** BEGIN SOURCE RECORDS **
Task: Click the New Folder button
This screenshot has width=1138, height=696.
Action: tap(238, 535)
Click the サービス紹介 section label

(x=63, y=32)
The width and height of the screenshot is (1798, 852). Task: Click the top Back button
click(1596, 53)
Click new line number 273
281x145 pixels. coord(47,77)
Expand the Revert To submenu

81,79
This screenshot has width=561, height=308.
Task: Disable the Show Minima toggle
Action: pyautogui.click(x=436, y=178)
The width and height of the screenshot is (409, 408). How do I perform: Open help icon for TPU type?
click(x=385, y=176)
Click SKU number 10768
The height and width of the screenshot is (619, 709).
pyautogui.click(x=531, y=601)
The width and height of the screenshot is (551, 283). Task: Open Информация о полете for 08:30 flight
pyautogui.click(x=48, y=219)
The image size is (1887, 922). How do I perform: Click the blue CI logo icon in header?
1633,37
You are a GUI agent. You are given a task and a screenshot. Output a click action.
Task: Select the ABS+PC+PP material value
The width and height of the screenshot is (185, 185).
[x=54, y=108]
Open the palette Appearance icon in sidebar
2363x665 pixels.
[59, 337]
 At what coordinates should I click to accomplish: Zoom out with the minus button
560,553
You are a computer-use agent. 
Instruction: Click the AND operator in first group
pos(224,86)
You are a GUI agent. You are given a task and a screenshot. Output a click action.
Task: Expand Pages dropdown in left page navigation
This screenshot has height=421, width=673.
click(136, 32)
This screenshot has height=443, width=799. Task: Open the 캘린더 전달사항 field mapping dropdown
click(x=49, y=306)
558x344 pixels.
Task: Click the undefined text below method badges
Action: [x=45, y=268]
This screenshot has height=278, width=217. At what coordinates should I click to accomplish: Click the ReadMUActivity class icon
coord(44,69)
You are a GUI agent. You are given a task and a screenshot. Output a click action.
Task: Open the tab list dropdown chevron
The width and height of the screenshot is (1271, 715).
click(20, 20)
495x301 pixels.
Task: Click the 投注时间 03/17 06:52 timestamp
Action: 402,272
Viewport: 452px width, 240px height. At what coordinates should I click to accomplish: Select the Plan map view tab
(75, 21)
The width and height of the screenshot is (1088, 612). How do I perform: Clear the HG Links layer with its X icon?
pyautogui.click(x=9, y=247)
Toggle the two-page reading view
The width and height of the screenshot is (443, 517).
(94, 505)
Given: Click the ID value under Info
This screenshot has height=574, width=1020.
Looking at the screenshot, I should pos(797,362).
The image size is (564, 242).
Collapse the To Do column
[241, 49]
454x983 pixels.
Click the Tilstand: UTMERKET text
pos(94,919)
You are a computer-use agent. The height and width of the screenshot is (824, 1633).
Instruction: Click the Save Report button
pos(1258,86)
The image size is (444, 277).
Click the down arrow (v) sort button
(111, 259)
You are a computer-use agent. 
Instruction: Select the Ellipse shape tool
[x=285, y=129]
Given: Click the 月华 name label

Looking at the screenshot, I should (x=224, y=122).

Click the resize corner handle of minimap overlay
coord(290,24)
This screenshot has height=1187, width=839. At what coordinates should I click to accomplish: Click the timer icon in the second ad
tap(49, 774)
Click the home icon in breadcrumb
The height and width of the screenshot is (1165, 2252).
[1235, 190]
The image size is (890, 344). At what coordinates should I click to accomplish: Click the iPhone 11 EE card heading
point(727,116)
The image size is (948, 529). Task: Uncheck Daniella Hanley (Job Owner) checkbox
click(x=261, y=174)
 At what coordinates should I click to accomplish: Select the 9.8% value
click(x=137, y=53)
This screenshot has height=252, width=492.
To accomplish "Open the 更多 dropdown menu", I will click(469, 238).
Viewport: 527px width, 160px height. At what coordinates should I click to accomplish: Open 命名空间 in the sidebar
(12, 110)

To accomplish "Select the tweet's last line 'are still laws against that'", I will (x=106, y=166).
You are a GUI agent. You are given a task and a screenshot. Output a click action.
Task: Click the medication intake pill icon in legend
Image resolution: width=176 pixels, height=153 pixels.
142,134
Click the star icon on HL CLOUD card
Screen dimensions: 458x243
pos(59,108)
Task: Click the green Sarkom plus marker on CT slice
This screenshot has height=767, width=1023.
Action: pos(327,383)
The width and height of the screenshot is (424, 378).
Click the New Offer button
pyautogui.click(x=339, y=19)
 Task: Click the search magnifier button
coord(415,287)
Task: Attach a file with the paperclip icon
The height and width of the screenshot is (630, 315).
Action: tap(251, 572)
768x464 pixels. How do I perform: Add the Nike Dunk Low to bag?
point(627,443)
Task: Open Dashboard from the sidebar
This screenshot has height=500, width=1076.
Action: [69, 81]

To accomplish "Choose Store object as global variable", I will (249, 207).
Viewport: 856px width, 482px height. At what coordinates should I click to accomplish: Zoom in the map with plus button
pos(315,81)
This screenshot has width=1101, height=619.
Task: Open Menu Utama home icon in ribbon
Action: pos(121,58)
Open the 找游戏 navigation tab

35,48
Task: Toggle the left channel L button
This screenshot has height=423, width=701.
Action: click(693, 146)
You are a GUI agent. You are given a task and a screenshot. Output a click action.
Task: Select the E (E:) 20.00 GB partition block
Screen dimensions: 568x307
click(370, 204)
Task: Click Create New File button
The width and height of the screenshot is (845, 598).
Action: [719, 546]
** END SOURCE RECORDS **
* **TASK DETAILS**
Convert all of the entries above into a JSON list of strings, one string per line, leaving out blank lines.

* **RESULT OF THE TASK**
[
  "Task: Click the New Folder button",
  "This screenshot has width=1138, height=696.",
  "Action: tap(238, 535)",
  "Click the サービス紹介 section label",
  "(x=63, y=32)",
  "The width and height of the screenshot is (1798, 852). Task: Click the top Back button",
  "click(1596, 53)",
  "Click new line number 273",
  "281x145 pixels. coord(47,77)",
  "Expand the Revert To submenu",
  "81,79",
  "This screenshot has width=561, height=308.",
  "Task: Disable the Show Minima toggle",
  "Action: pyautogui.click(x=436, y=178)",
  "The width and height of the screenshot is (409, 408). How do I perform: Open help icon for TPU type?",
  "click(x=385, y=176)",
  "Click SKU number 10768",
  "The height and width of the screenshot is (619, 709).",
  "pyautogui.click(x=531, y=601)",
  "The width and height of the screenshot is (551, 283). Task: Open Информация о полете for 08:30 flight",
  "pyautogui.click(x=48, y=219)",
  "The image size is (1887, 922). How do I perform: Click the blue CI logo icon in header?",
  "1633,37",
  "You are a GUI agent. You are given a task and a screenshot. Output a click action.",
  "Task: Select the ABS+PC+PP material value",
  "The width and height of the screenshot is (185, 185).",
  "[x=54, y=108]",
  "Open the palette Appearance icon in sidebar",
  "2363x665 pixels.",
  "[59, 337]",
  " At what coordinates should I click to accomplish: Zoom out with the minus button",
  "560,553",
  "You are a computer-use agent. ",
  "Instruction: Click the AND operator in first group",
  "pos(224,86)",
  "You are a GUI agent. You are given a task and a screenshot. Output a click action.",
  "Task: Expand Pages dropdown in left page navigation",
  "This screenshot has height=421, width=673.",
  "click(136, 32)",
  "This screenshot has height=443, width=799. Task: Open the 캘린더 전달사항 field mapping dropdown",
  "click(x=49, y=306)",
  "558x344 pixels.",
  "Task: Click the undefined text below method badges",
  "Action: [x=45, y=268]",
  "This screenshot has height=278, width=217. At what coordinates should I click to accomplish: Click the ReadMUActivity class icon",
  "coord(44,69)",
  "You are a GUI agent. You are given a task and a screenshot. Output a click action.",
  "Task: Open the tab list dropdown chevron",
  "The width and height of the screenshot is (1271, 715).",
  "click(20, 20)",
  "495x301 pixels.",
  "Task: Click the 投注时间 03/17 06:52 timestamp",
  "Action: 402,272",
  "Viewport: 452px width, 240px height. At what coordinates should I click to accomplish: Select the Plan map view tab",
  "(75, 21)",
  "The width and height of the screenshot is (1088, 612). How do I perform: Clear the HG Links layer with its X icon?",
  "pyautogui.click(x=9, y=247)",
  "Toggle the two-page reading view",
  "The width and height of the screenshot is (443, 517).",
  "(94, 505)",
  "Given: Click the ID value under Info",
  "This screenshot has height=574, width=1020.",
  "Looking at the screenshot, I should pos(797,362).",
  "The image size is (564, 242).",
  "Collapse the To Do column",
  "[241, 49]",
  "454x983 pixels.",
  "Click the Tilstand: UTMERKET text",
  "pos(94,919)",
  "You are a computer-use agent. The height and width of the screenshot is (824, 1633).",
  "Instruction: Click the Save Report button",
  "pos(1258,86)",
  "The image size is (444, 277).",
  "Click the down arrow (v) sort button",
  "(111, 259)",
  "You are a computer-use agent. ",
  "Instruction: Select the Ellipse shape tool",
  "[x=285, y=129]",
  "Given: Click the 月华 name label",
  "Looking at the screenshot, I should (x=224, y=122).",
  "Click the resize corner handle of minimap overlay",
  "coord(290,24)",
  "This screenshot has height=1187, width=839. At what coordinates should I click to accomplish: Click the timer icon in the second ad",
  "tap(49, 774)",
  "Click the home icon in breadcrumb",
  "The height and width of the screenshot is (1165, 2252).",
  "[1235, 190]",
  "The image size is (890, 344). At what coordinates should I click to accomplish: Click the iPhone 11 EE card heading",
  "point(727,116)",
  "The image size is (948, 529). Task: Uncheck Daniella Hanley (Job Owner) checkbox",
  "click(x=261, y=174)",
  " At what coordinates should I click to accomplish: Select the 9.8% value",
  "click(x=137, y=53)",
  "This screenshot has height=252, width=492.",
  "To accomplish \"Open the 更多 dropdown menu\", I will click(469, 238).",
  "Viewport: 527px width, 160px height. At what coordinates should I click to accomplish: Open 命名空间 in the sidebar",
  "(12, 110)",
  "To accomplish \"Select the tweet's last line 'are still laws against that'\", I will (x=106, y=166).",
  "You are a GUI agent. You are given a task and a screenshot. Output a click action.",
  "Task: Click the medication intake pill icon in legend",
  "Image resolution: width=176 pixels, height=153 pixels.",
  "142,134",
  "Click the star icon on HL CLOUD card",
  "Screen dimensions: 458x243",
  "pos(59,108)",
  "Task: Click the green Sarkom plus marker on CT slice",
  "This screenshot has height=767, width=1023.",
  "Action: pos(327,383)",
  "The width and height of the screenshot is (424, 378).",
  "Click the New Offer button",
  "pyautogui.click(x=339, y=19)",
  " Task: Click the search magnifier button",
  "coord(415,287)",
  "Task: Attach a file with the paperclip icon",
  "The height and width of the screenshot is (630, 315).",
  "Action: tap(251, 572)",
  "768x464 pixels. How do I perform: Add the Nike Dunk Low to bag?",
  "point(627,443)",
  "Task: Open Dashboard from the sidebar",
  "This screenshot has height=500, width=1076.",
  "Action: [69, 81]",
  "To accomplish \"Choose Store object as global variable\", I will (249, 207).",
  "Viewport: 856px width, 482px height. At what coordinates should I click to accomplish: Zoom in the map with plus button",
  "pos(315,81)",
  "This screenshot has width=1101, height=619.",
  "Task: Open Menu Utama home icon in ribbon",
  "Action: pos(121,58)",
  "Open the 找游戏 navigation tab",
  "35,48",
  "Task: Toggle the left channel L button",
  "This screenshot has height=423, width=701.",
  "Action: click(693, 146)",
  "You are a GUI agent. You are given a task and a screenshot. Output a click action.",
  "Task: Select the E (E:) 20.00 GB partition block",
  "Screen dimensions: 568x307",
  "click(370, 204)",
  "Task: Click Create New File button",
  "The width and height of the screenshot is (845, 598).",
  "Action: [719, 546]"
]